My #1 reason for joining a remote work and travel program was so that I would have a group of like-minded people to travel with for the year. To me, this meant two things: safety and companionship.

What I didn’t realize before embarking on my trip was that it’s easy to make friends while traveling everywhere. I was lucky because I did have three friends with me but we made tons of new digital nomad friends along the way.

Some tips for making building your friend community while traveling are:

Go To Cities That Other Nomads Are In

Websites like nomadlist.com rank the top cities in the world for digital nomads. This is a great tool for identifying where like-minded nomads will be prior to booking your trip.

Join The Digital Nomad Facebook Group For The City That You’re In

Almost every major city has a thriving digital nomad community now. Many digital nomads turn to Facebook to network and find one another. Before I went to each city, I joined the relevant Facebook group and networked with fellow nomads in the area. This is also a great way to learn about local and relevant-to-you-tips (such as where the best co-working space is when/where there are free workout sessions, etc.).

remote work and travel program

Network in Co-Working Spaces

Don’t be afraid to network with other nomads in co-working spaces. It’s one of the best ways to meet other nomads. If you’re too shy to interrupt someone during the work-day, then check to see if the co-working space that you’ve joined hosts a networking party (most do).

Hostels Are a Great Way to Meet Other Travelers

Hostels are a great way to meet fellow travelers, though not all of them will be digital nomads. Hostels don’t have to mean sharing a dorm room and partying 24/7, either. There are many great hostels all around the world that offer private rooms—which can give you distance from the party scene and access to the community activities when you need it.

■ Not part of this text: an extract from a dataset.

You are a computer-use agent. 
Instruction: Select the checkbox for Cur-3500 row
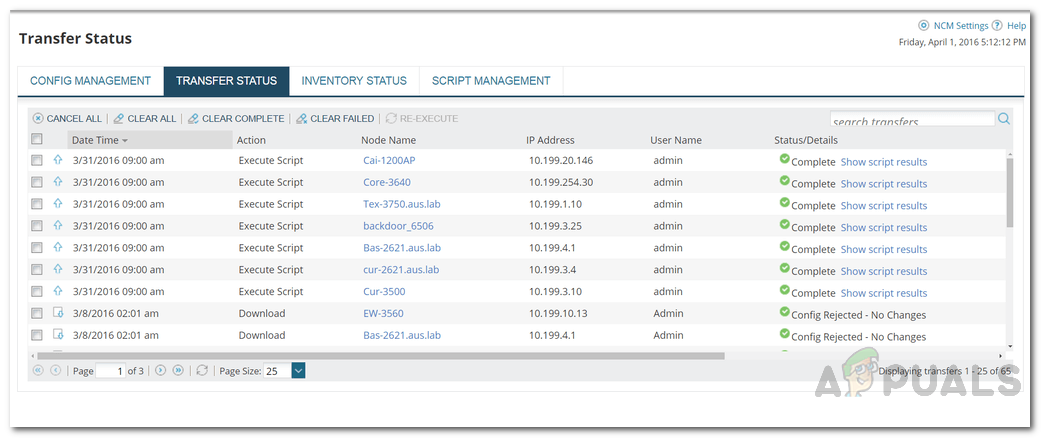point(37,292)
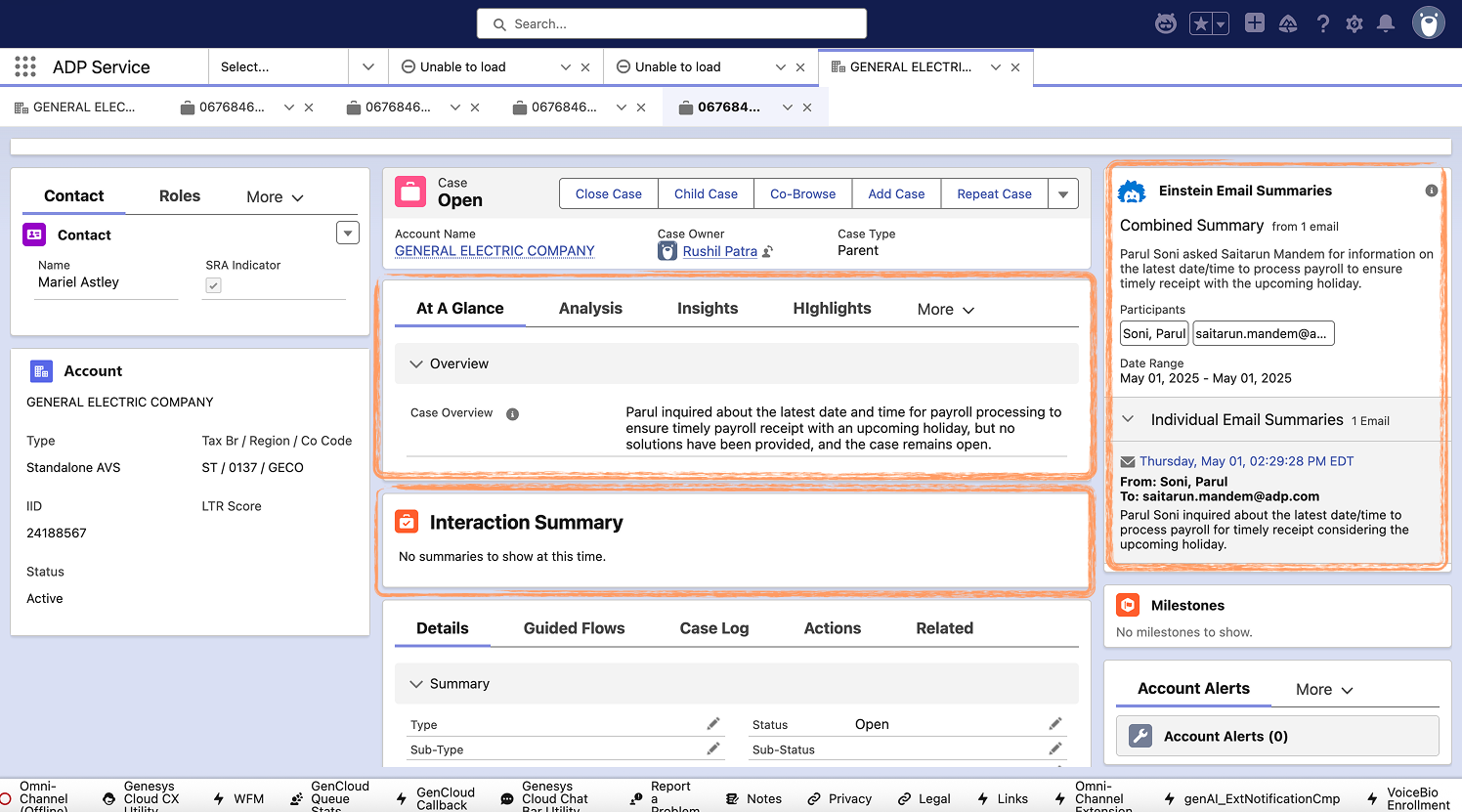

Even if you don’t stay in a hostel, you can still go to a hostel party and meet fellow travelers that way.

How to Find Good Wi-Fi

Finding good wi-fi is universally one of the biggest universal struggles amongst the nomad community. As long as you visit major cities, you should be able to find co-working spaces, coffee shops, or accommodation with stable wi-fi.

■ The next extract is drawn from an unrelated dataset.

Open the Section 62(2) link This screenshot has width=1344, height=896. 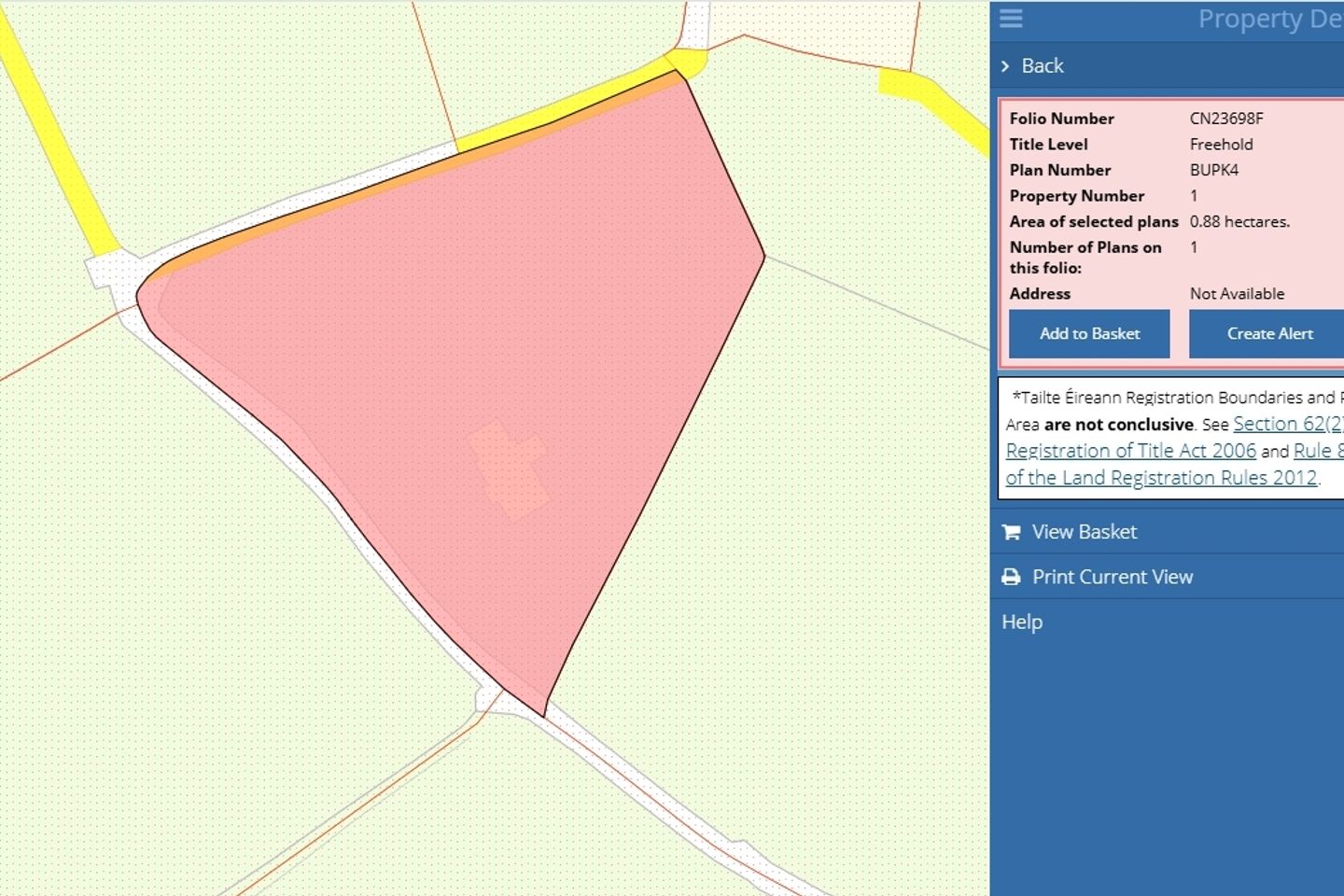(x=1288, y=424)
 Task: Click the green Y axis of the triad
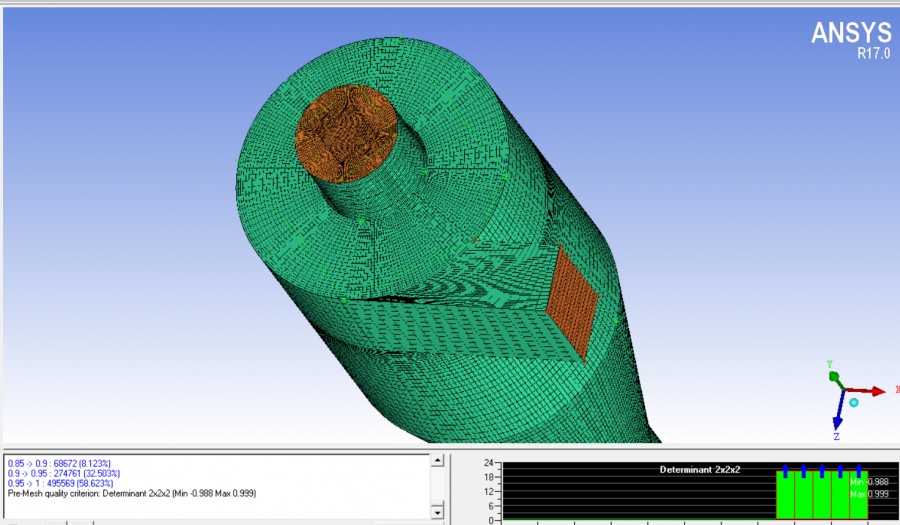tap(832, 374)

Always make sure that the accommodation that you book has good wi-fi so that if you can’t find an external working space, you’ll at least be able to work from your living space. I usually send prospective Airbnb hosts a link to speedtest.net and ask them to run the test with their network and send it back to me, so that I know that the internet is reliable before booking the place.

remote work and travel program

Building Your Own Itinerary

A big advantage of traveling without a remote work/travel group is that you can make your own itinerary. This means that you can also potentially see more places and save money while you’re at it. Your opinion of what you want to do may change throughout your travels, and you’ll love having the flexibility to change your mind and go to an alternate location on a whim, if need be.

How to Find Accommodation

Each nomad has a different preference for accommodations that they like to stay in. I personally like staying in apartments that I source on Airbnb — which has been useful in almost every country that I’ve been to. (Click this link to sign up for Airbnb and save up to $65 off your first booking!)

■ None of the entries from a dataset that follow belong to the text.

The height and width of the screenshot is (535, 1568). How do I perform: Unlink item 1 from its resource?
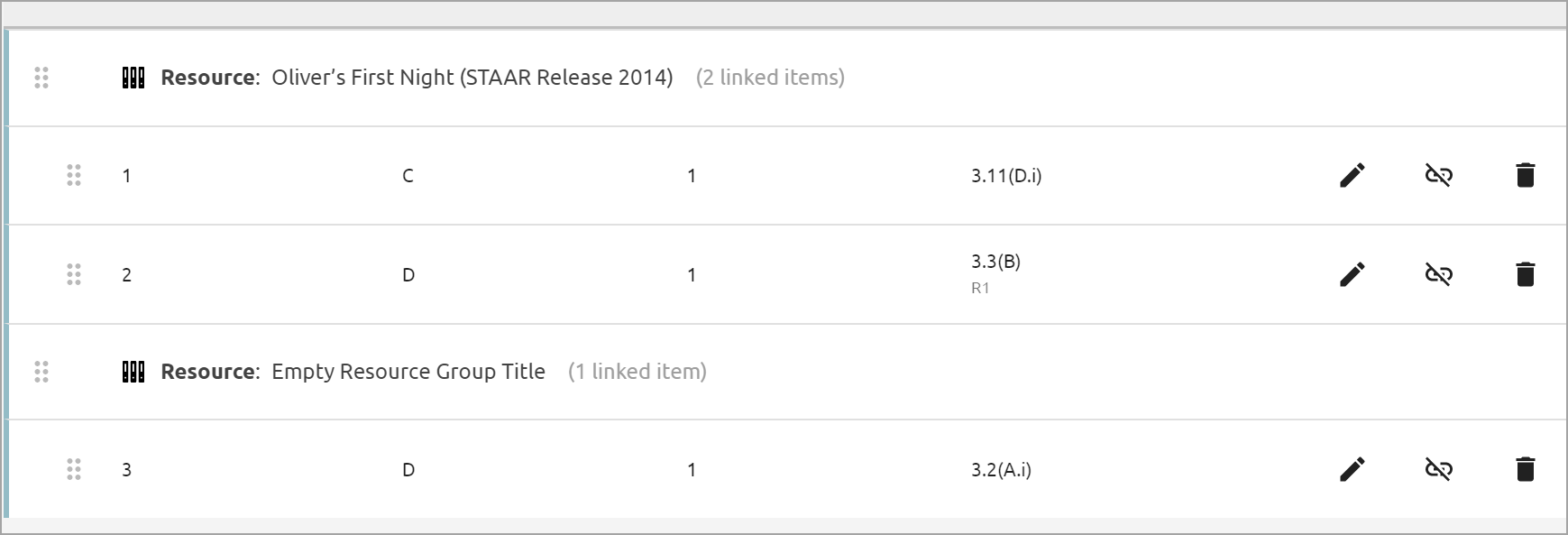pyautogui.click(x=1438, y=175)
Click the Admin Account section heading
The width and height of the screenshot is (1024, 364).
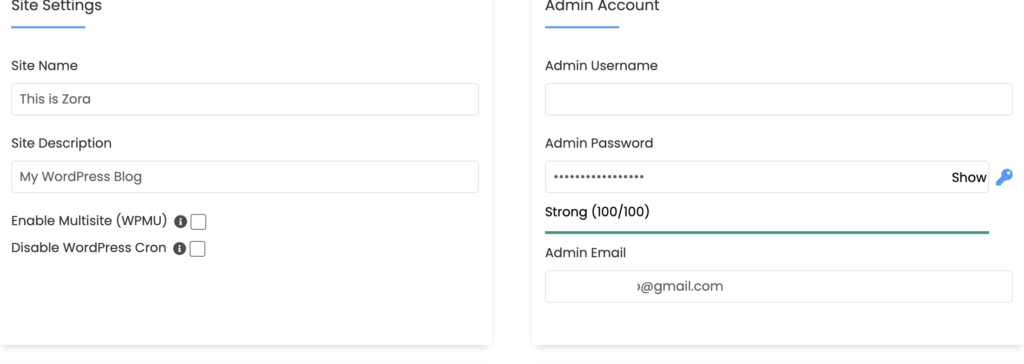click(x=602, y=7)
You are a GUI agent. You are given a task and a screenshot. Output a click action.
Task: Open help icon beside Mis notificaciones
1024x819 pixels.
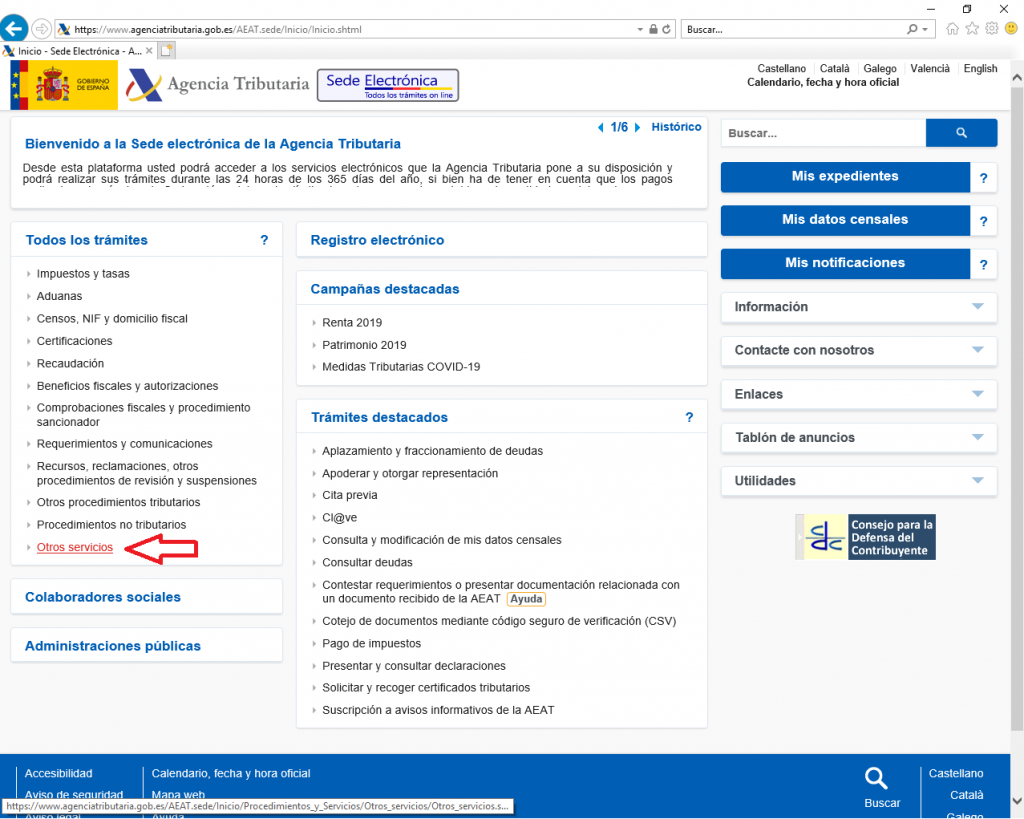983,264
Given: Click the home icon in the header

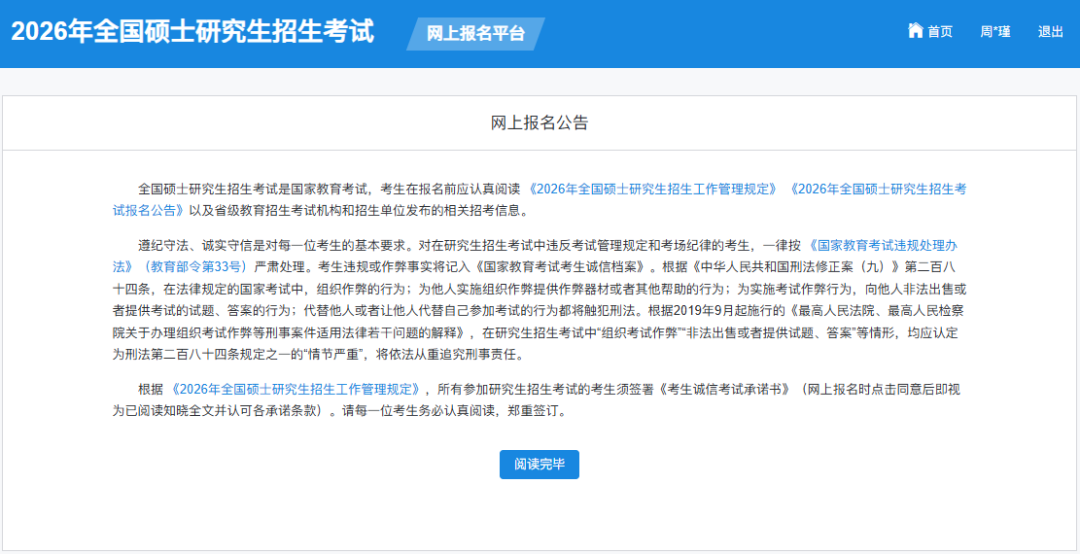Looking at the screenshot, I should coord(915,31).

Some nomads prefer to stay in hostels to save money and for a sense of community. Selina is a great brand that has hostels with co-working spaces all over the world. A great resource for finding and booking a hostel is hostelworld.com.

Booking.com is a great tool for booking guest houses and cheap hotels all around the world. I usually use this tool when I’m in Southeast Asia or going on a short side-trip and need to find an affordable hotel.

remote year

Summary

When I left NYC two years ago, I looked at it as a “pause” to my life as it was. Now looking back, it was the end of one chapter and the beginning of the next. I never actually went back for any of the items in storage and I’ve only visited NYC a few times to see my friends and family there. Two years later, I’m still nomadic and loving it.

I hope that you find these tips encouraging and that if you’re considering life as a nomad, that you seriously consider doing it without a remote work and travel program. I highly recommend trying this lifestyle out solo – it will save you a lot of money, is flexible, and will provide you with tons of great experiences.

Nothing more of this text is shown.